[PATCH 07/13] block: track zone conditions
Damien Le Moal
dlemoal at kernel.org
Mon Nov 3 14:34:30 PST 2025
On 11/4/25 03:31, Bart Van Assche wrote:
> On 11/3/25 7:48 AM, Bart Van Assche wrote:
>> On 11/2/25 10:05 PM, Damien Le Moal wrote:
>>> On 11/1/25 06:17, Bart Van Assche wrote:
>>>> On 10/30/25 11:13 PM, Damien Le Moal wrote:
>>>>> Implement tracking of the runtime changes to zone conditions using
>>>>> the new cond field in struct blk_zone_wplug. The size of this structure
>>>>> remains 112 Bytes as the new field replaces the 4 Bytes padding at the
>>>>> end of the structure. For zones that do not have a zone write plug, the
>>>>> zones_cond array of a disk is used to track changes to zone conditions,
>>>>> e.g. when a zone reset, reset all or finish operation is executed.
>>>>
>>>> Why is it necessary to track the condition of sequential zones that do
>>>> not have a zone write plug? Please explain what the use cases are.
>>>
>>> Because zones that do not have a zone write plug can be empty OR full.
>>
>> Why does the block layer have to track this information? Filesystems can
>> easily derive this information from the filesystem metadata information,
>> isn't it?
>
> (replying to my own email)
>
> Is this a good way to check what zone type information filesystems need?
>
> $ git grep -nH BLK_ZONE_TYPE_ fs
> fs/btrfs/zoned.c:96: ASSERT(zones[i].type != BLK_ZONE_TYPE_CONVENTIONAL);
> fs/btrfs/zoned.c:211: zones[i].type = BLK_ZONE_TYPE_CONVENTIONAL;
> fs/btrfs/zoned.c:488: if (zones[i].type == BLK_ZONE_TYPE_SEQWRITE_REQ)

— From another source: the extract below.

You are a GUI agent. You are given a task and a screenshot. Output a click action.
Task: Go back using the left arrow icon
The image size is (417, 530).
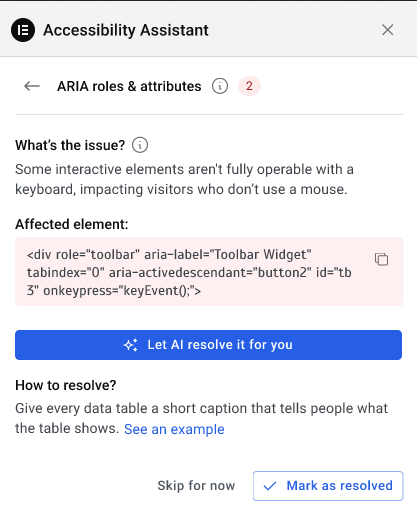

> fs/btrfs/zoned.c:566: BLK_ZONE_TYPE_CONVENTIONAL)
> fs/btrfs/zoned.c:815: if (zones[0].type == BLK_ZONE_TYPE_CONVENTIONAL) {
> fs/btrfs/zoned.c:1360: if (unlikely(zone.type ==
> BLK_ZONE_TYPE_CONVENTIONAL)) {
> fs/f2fs/segment.c:5295: if (zone->type != BLK_ZONE_TYPE_SEQWRITE_REQ)
> fs/f2fs/segment.c:5417: if (zone.type != BLK_ZONE_TYPE_SEQWRITE_REQ)
> fs/f2fs/segment.c:5473: if (zone.type != BLK_ZONE_TYPE_SEQWRITE_REQ)
> fs/f2fs/super.c:4332: if (zone->type == BLK_ZONE_TYPE_CONVENTIONAL)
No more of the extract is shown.